The study was complicated in the sense that there were 2 arms, and 1 was not randomized. If you achieved undetectable MRD at the end of therapy, determined as no evidence of disease at 10-4 in the peripheral blood and in the bone marrow, you were randomized 2:1 to receive ibrutinib maintenance or observation. The observation arm had 48 patients; ibrutinib maintenance had 24 patients. Patients who didn’t achieve undetectable MRD weren’t randomized, and they were to continue ibrutinib until progression of disease. Patients who had been on observation at the time of presence of detectable MRD at 10-2 were allowed to restart ibrutinib and venetoclax similar to the way it was initially.

The presenters determined that, upon the rechallenge, these patients were able to go into remission again, saying that you could potentially intervene before full progression where patients have symptoms and just intervene at the time of the MRD showing up again or MRD positivity.

That brings us to the question of whether this is something we should embrace, because by IWCLL [International Workshop on CLL] Guidelines, we essentially wait to re-treat until patients they have symptoms or some other IWCLL criteria that determines that the patients need therapy. I wanted to know how you guys feel about this study in that sense, whether starting therapy again at 10-2 might be good, something that we should strive for in future trials or we should wait until the patients have a full relapse.

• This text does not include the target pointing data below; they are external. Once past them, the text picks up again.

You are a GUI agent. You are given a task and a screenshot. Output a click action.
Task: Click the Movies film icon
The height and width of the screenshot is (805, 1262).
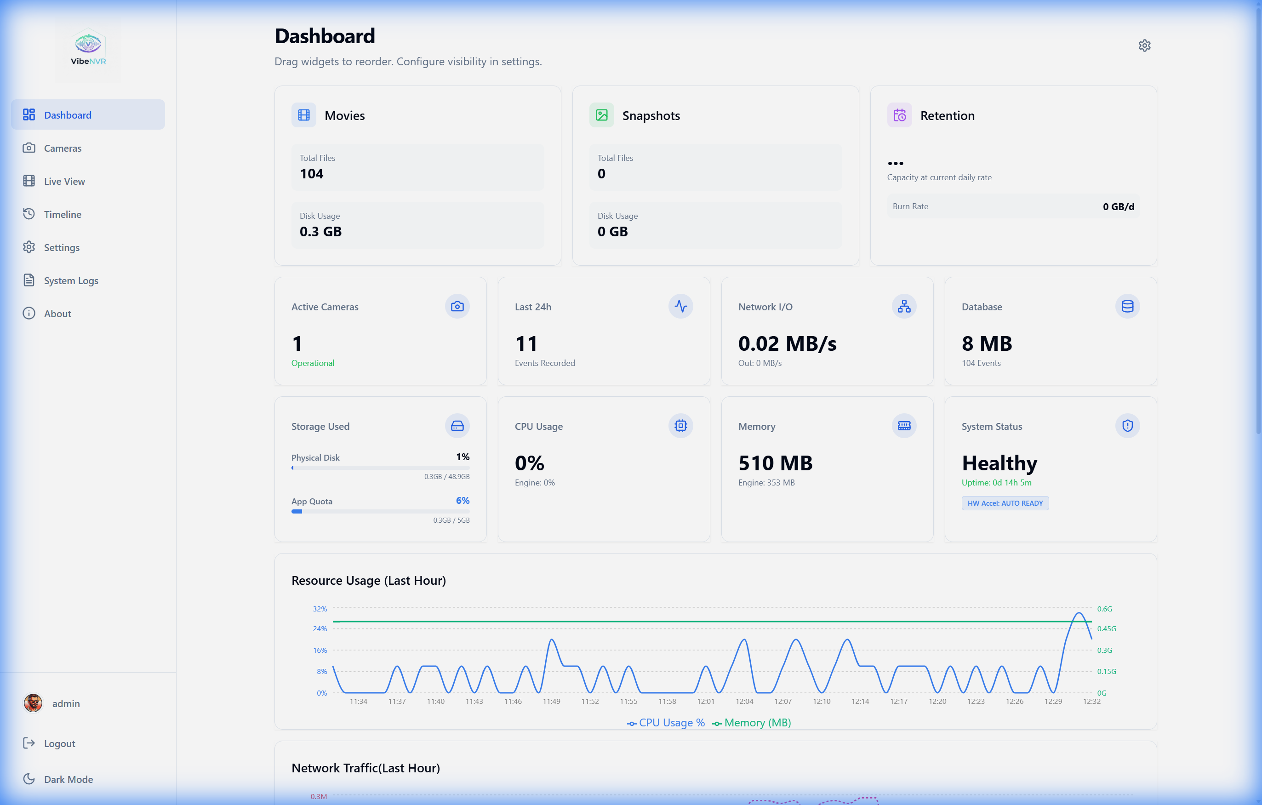304,115
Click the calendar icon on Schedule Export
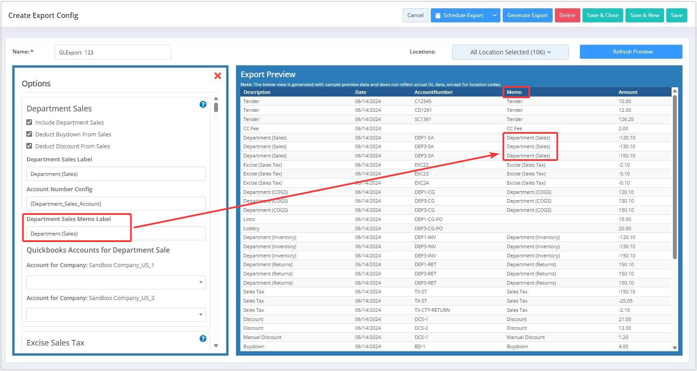Image resolution: width=697 pixels, height=371 pixels. pyautogui.click(x=438, y=15)
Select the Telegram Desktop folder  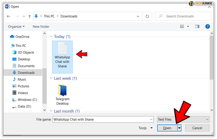(62, 94)
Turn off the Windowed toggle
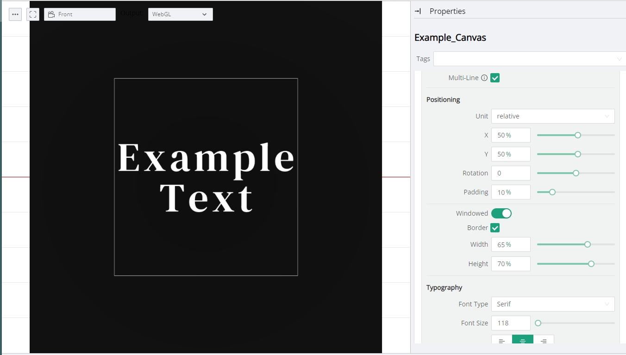 (x=501, y=213)
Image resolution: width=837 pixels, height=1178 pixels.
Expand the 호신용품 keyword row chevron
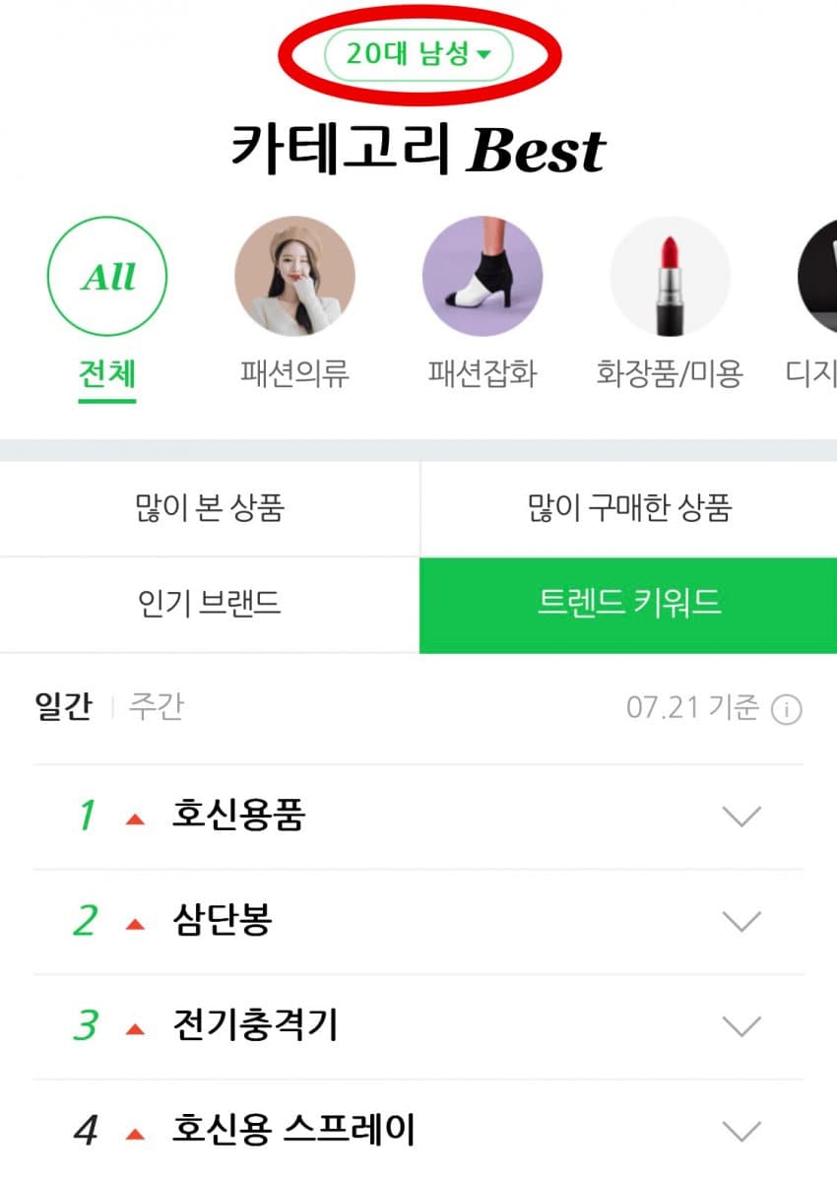pos(741,817)
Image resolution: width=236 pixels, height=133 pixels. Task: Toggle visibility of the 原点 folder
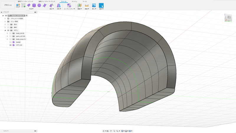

Nicole Lamanna, MD: That’s exactly the question we need to get at from some of these studies. Bill, you mentioned earlier about intervening early for evidence of minimal residual disease to intervene. Depending on the disease characteristics of those patients, would some benefit from early intervention? For our high-risk patients, we’re concerned that intervening earlier may potentially be better. Other individuals who still have disease evident—forget MRD positivity—can go many years without needing re-treatment because they have good-risk features to their disease. [We need to] understand how to utilize MRD and personalize that based on somebody’s disease characteristics. That’s going to be important for us to learn from these studies, whether intervening early based on MRD. As we see time to next treatment, their response duration, and so on, it’s important.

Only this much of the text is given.